Introduction to Parasitology


Key definitions

  1. Veterinary Parasitology

    Veterinary Parasitology is the science that deals with the parasites of domestic animals. More specifically, it is the science that deals with the interactions between a host and the population of parasites that are found on or in that host. A more encompassing point of view, from an epidemiological perspective, would define Veterinary Parasitology as the science that deals with the interactions between host populations and the parasites that infect them. This broad definition means that Veterinary Parasitology covers many aspects of parasites of domestic animals and their hosts including: the morphology, biochemistry, physiology and life cycles of parasites, the immunological,   pathological and clinical responses of the host to the presence of parasites, all aspects of  treatment and control of parasitic infections and diseases and the public health aspects of parasites of domestic animals that may also infect humans.
  2. Parasitism
    The term parasitism may be defined as a two-species association in which one species, the parasite, lives on or in a second species, the host, for a significant period of its life and obtains nourishment from it.
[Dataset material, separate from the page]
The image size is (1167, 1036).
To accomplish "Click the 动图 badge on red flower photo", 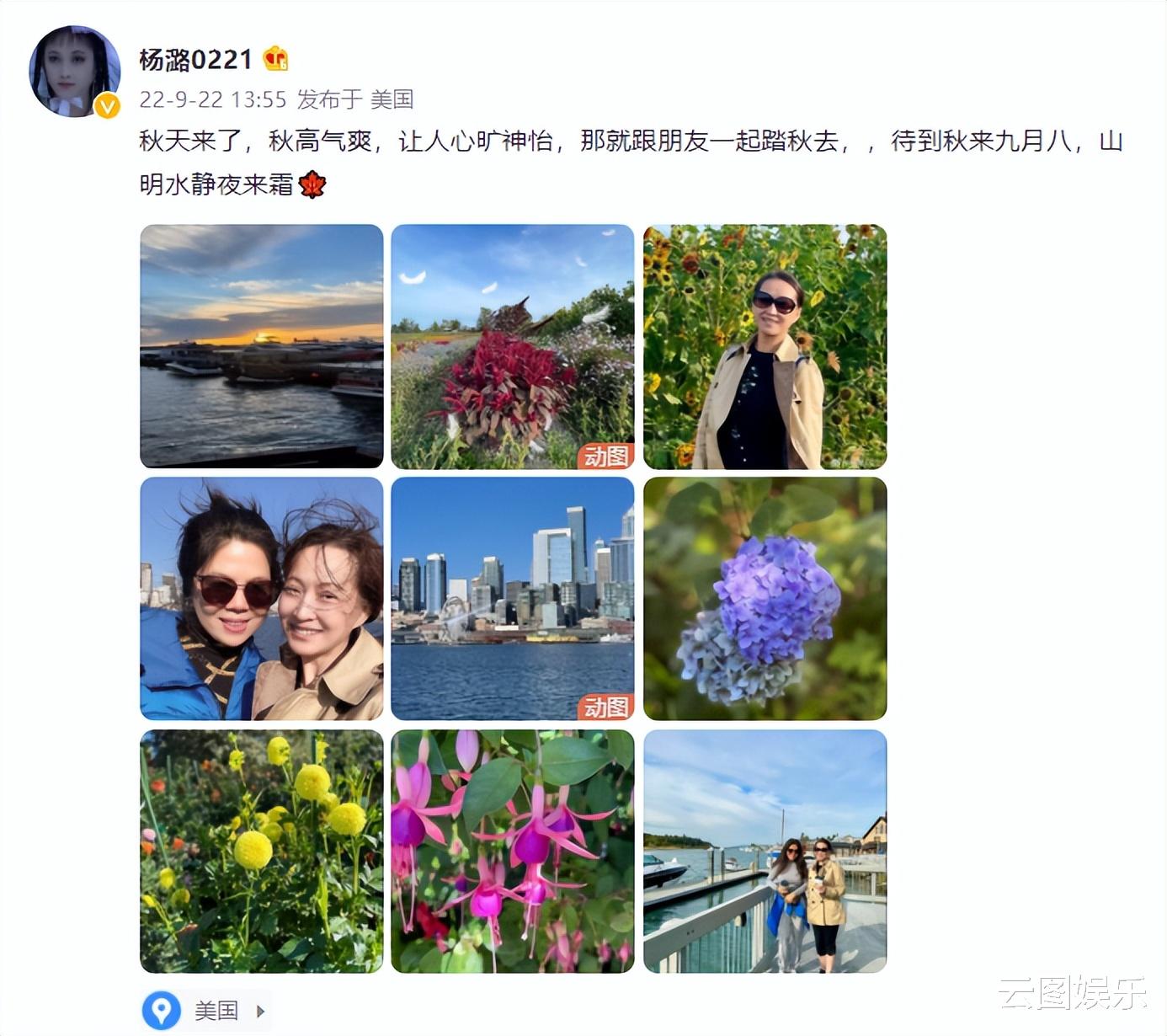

This is a commonly accepted working definition of parasitism and using it we can emphasize several important features of the host-parasite relationship.
  1. Parasitism always involves two species, the parasite and the host.
  2. Many of these parasitic associations produce pathological changes in hosts that may result in disease.
  3. Successful treatment and control of parasitic diseases requires not only comprehensive information  about the parasite itself but also a good understanding of the nature of parasites' interactions with their hosts.
  4. The parasite is always the beneficiary and the host is always the provider in any host-parasite relationship.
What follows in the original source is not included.